Kid changed back into his full suit, knotting the tie loosely and perching the hat - abnormally heavy now, but hairclips hidden in the band helped keep it feeling secure - then looked around his bedroom one last time.
The sun was about to set.
Time to take his place, and await the end of Kid's final heist.
The last red dregs of the sun had blown away in a gust of snow-scented wind and threatening clouds once more. Kid watched the billowing shapes scud across the sky, tinted an eerie dull orange by the streetlights of Tokyo.
He had a tiny reciever taped lightly to the metal struts under him, a clever little earbud buzzing with police dispatch on one channel, local news on another, national on yet a third. Weather stations reported in Japanese and several dialects of English on channels five through twelve.
The international announcer on channel four had cut off mid-word, just as a storm front passed over the city Kid knew that program was recorded in. He'd stopped listening to the international station after that.

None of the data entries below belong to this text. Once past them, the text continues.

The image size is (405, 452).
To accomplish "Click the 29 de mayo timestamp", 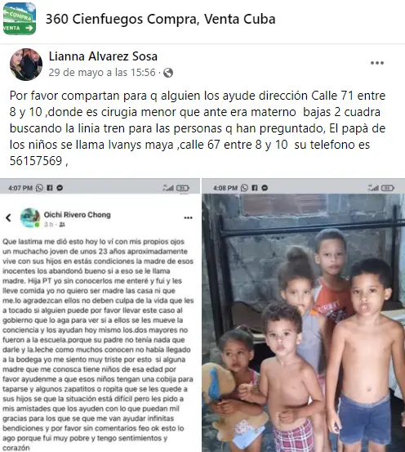I will pos(102,73).
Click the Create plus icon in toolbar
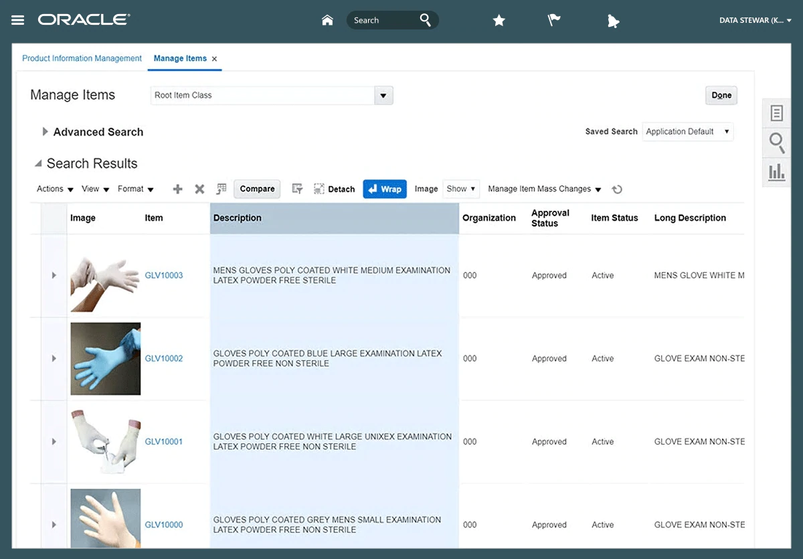 point(177,189)
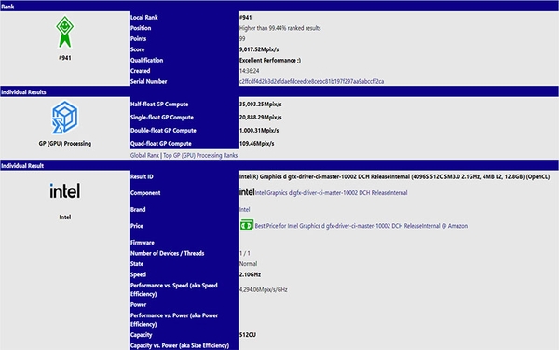559x350 pixels.
Task: Select the 9,017.52Mpix/s score value
Action: [x=259, y=49]
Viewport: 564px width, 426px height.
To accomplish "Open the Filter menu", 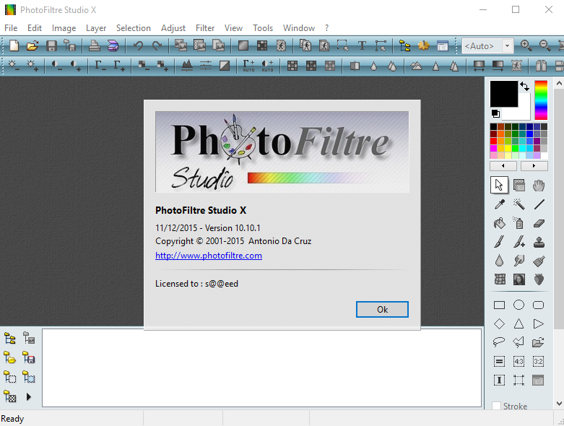I will coord(205,28).
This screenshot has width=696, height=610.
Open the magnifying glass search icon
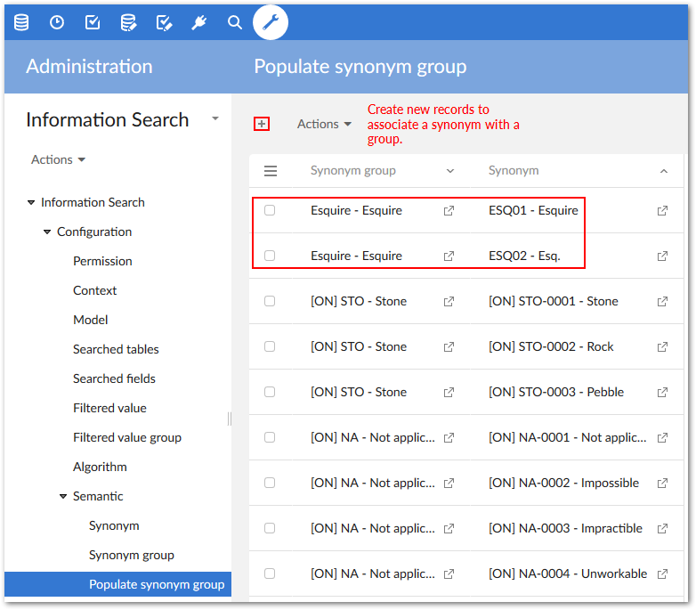[x=235, y=22]
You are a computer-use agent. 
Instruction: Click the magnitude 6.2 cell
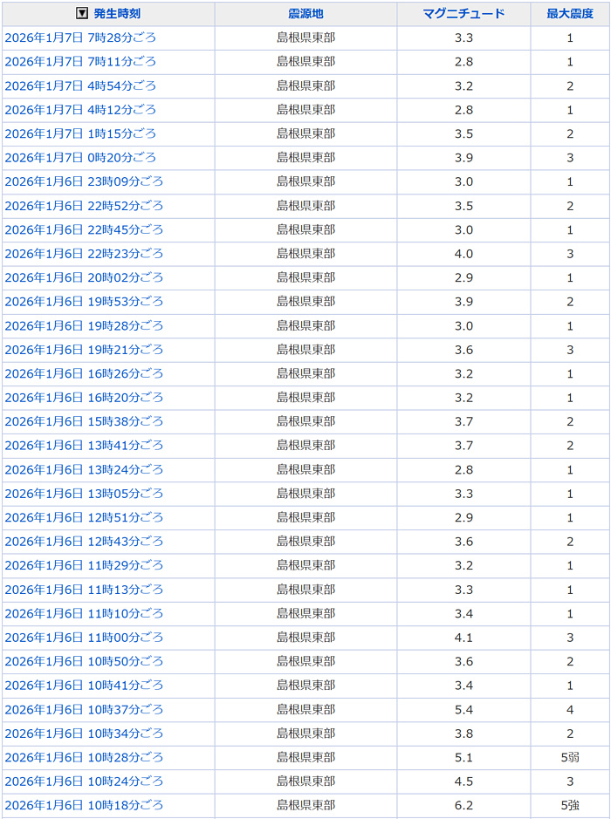pyautogui.click(x=463, y=805)
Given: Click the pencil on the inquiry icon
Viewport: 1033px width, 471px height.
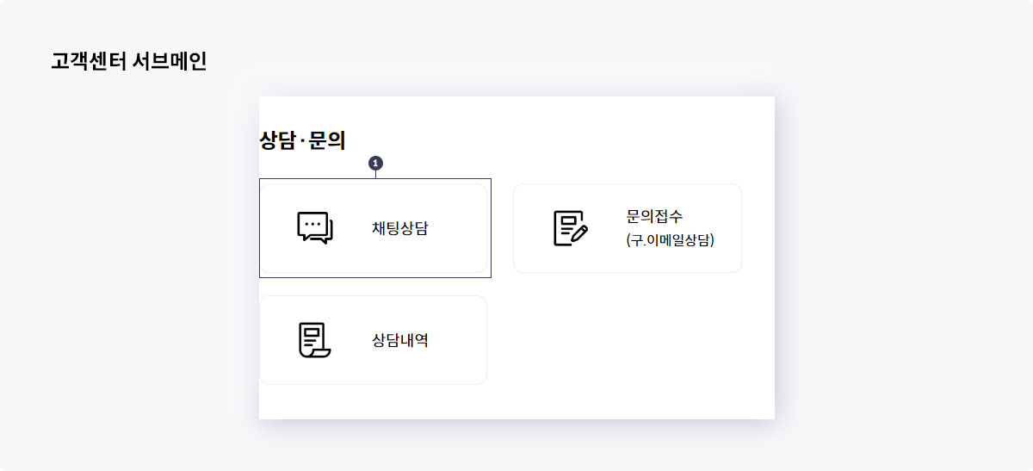Looking at the screenshot, I should [x=579, y=232].
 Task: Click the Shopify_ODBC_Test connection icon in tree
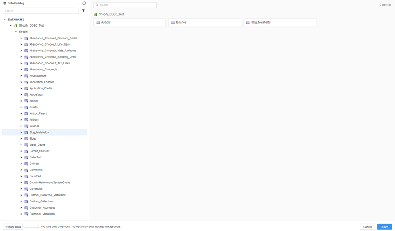pos(16,26)
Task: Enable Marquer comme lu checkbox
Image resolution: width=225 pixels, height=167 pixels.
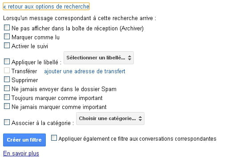Action: coord(7,37)
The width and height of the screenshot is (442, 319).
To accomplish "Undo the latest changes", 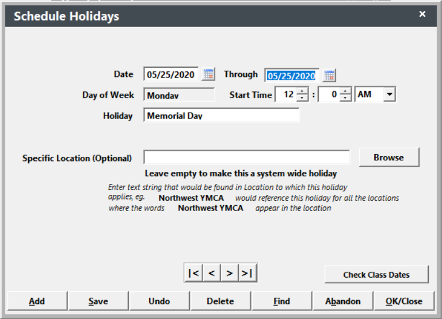I will (x=159, y=301).
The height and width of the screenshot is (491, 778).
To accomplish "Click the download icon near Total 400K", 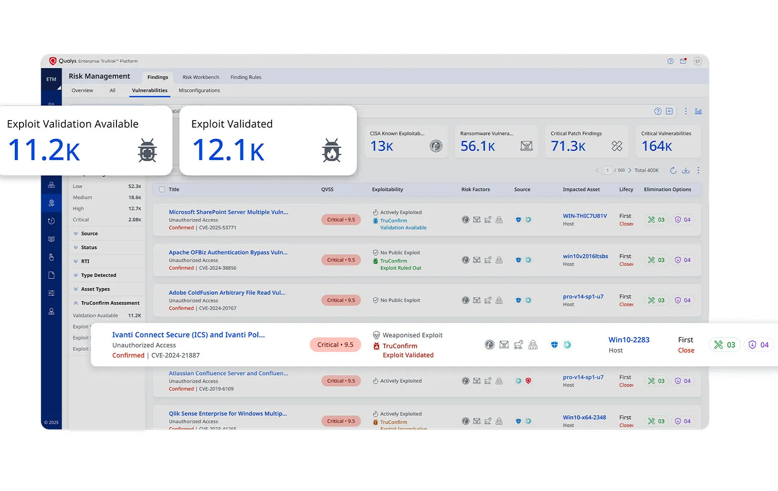I will coord(686,170).
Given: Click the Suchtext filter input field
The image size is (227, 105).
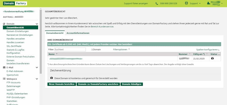Looking at the screenshot, I should [x=70, y=49].
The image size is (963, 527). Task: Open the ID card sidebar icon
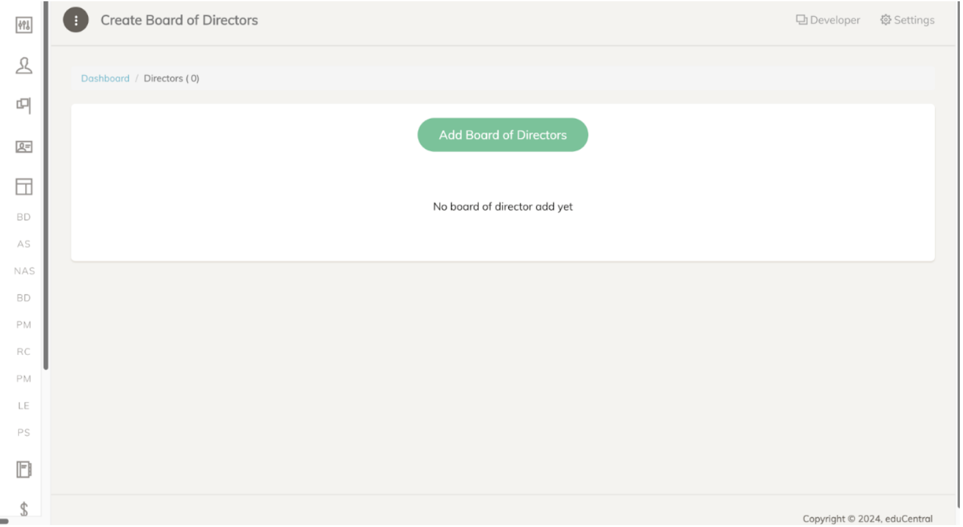point(24,147)
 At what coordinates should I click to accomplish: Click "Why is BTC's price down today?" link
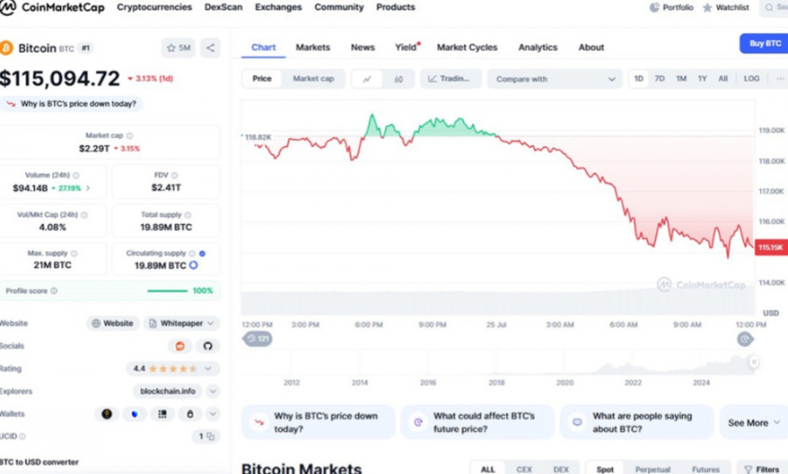coord(72,103)
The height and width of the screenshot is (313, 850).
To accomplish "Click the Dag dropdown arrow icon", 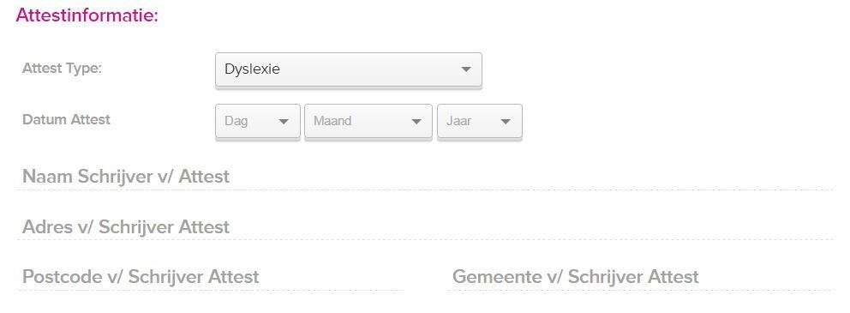I will pos(284,122).
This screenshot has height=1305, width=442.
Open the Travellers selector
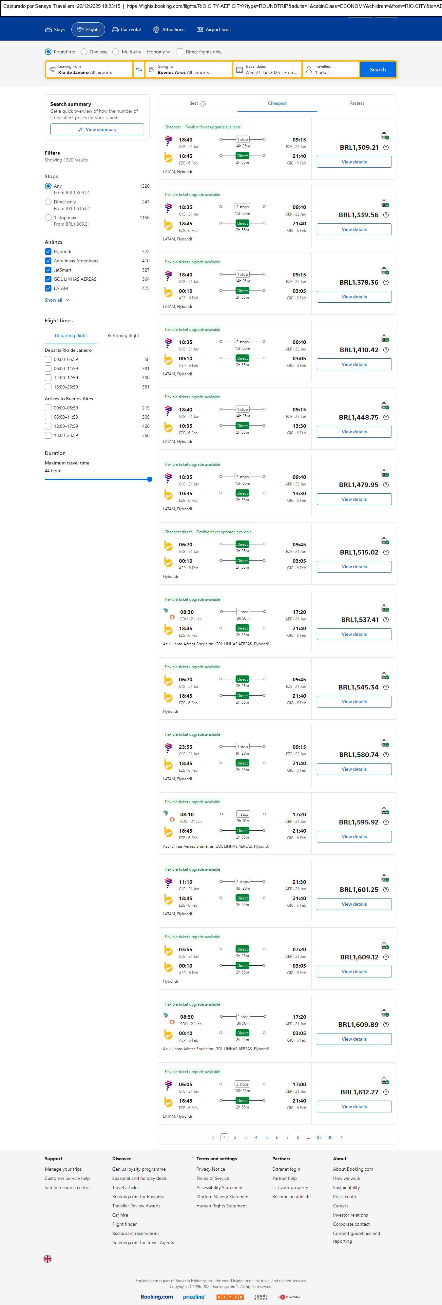click(x=330, y=69)
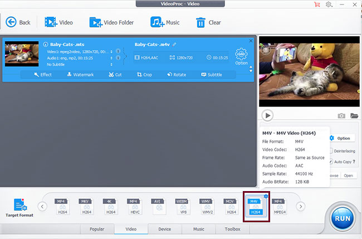Open the codec Option gear for Baby-Cats
Viewport: 362px width, 239px height.
(x=241, y=56)
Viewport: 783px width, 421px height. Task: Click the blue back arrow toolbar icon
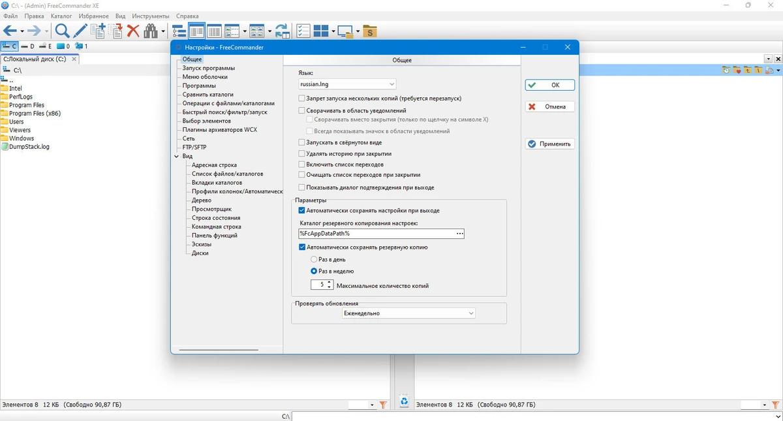(10, 31)
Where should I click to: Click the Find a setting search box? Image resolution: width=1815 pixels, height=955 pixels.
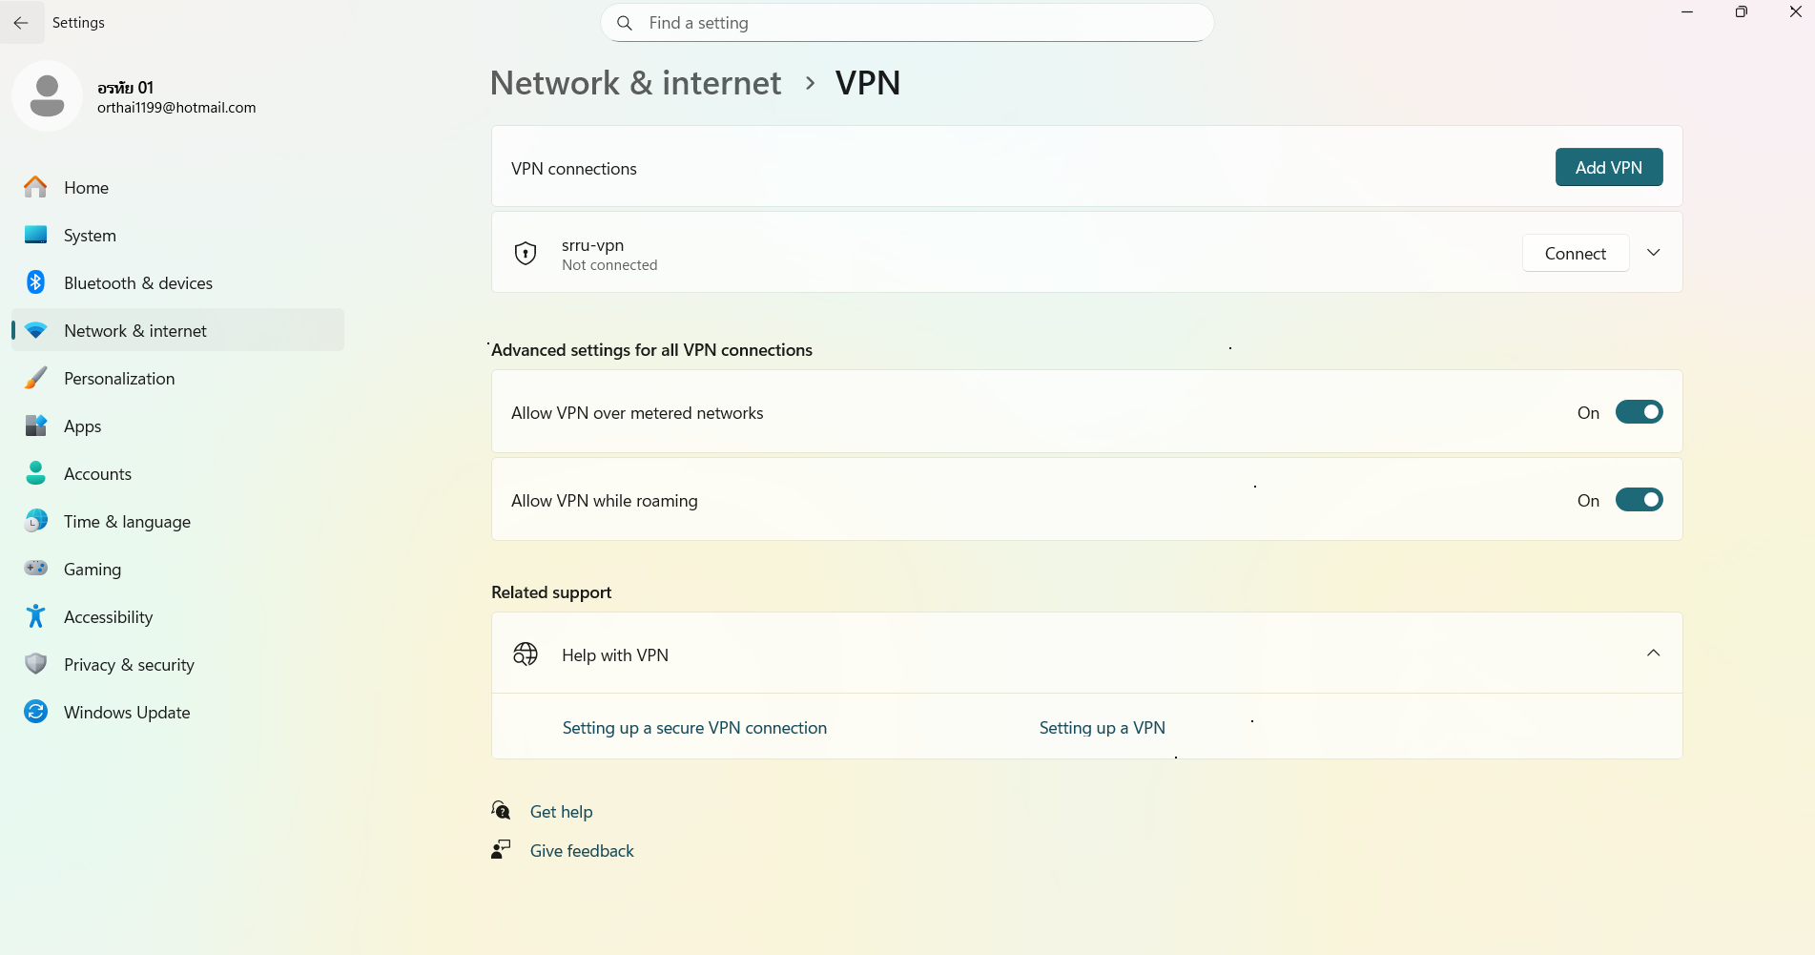[906, 23]
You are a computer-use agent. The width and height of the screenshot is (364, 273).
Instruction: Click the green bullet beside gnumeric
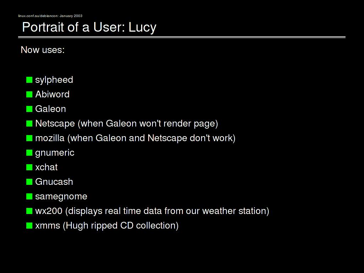(29, 152)
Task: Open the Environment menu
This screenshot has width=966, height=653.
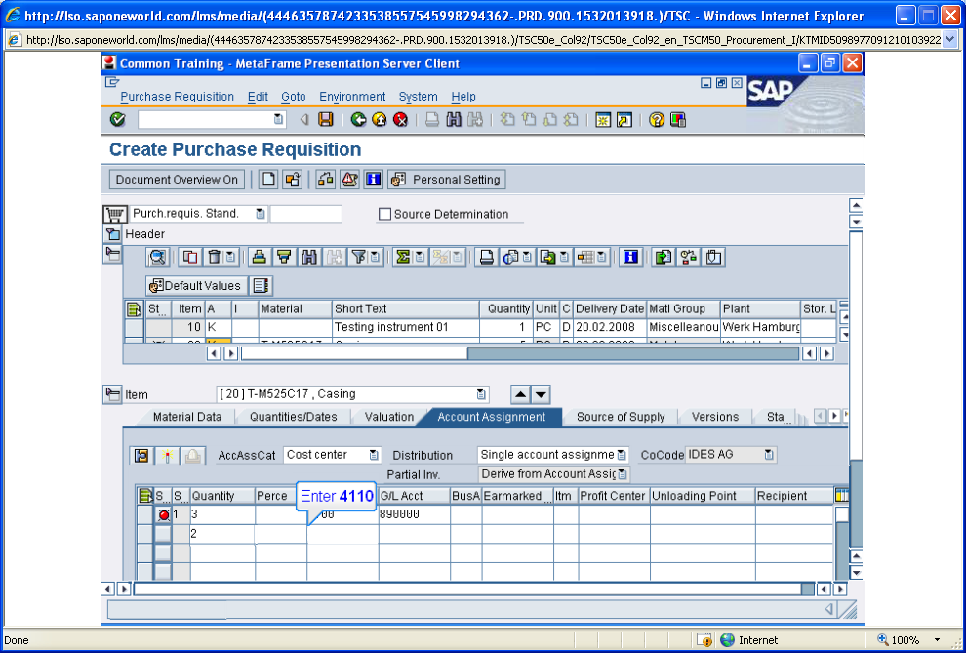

At least the weather was really too nasty for helicopters to take off in, Kid thought, absently snapping his fingers. Another ladder toppled in on itself and crashed to the rooftop below - missing the wide spotlights - before anyone could try to use it, much to the cursing of the officers there.
A bullhorn squealed faintly from the midst of the swarming crowd. "Attention, you-" A blistering string of curses followed, mixed with words like 'Kid' and 'heist' and 'get down here, you rat'. Typical for Nakamori-keibu, really. Kid gave him an eight for style and a nine for vehemence; it really wasn't his best performance, given the giggling, impish snow-maidens blowing white kisses into his face and pushing officers off the lowest struts of the police building's radio tower onto Nakamori's head.
Certain other people got a ten by association. Kid could only see the Edogawa boy in this mob by the dark blot of feather-cloaked shinigami - mostly girls, though there were at least three gleeful boys in the cluster - cooing over him, safely ignoring both falling ladders and officers, and not getting into any mischief for once.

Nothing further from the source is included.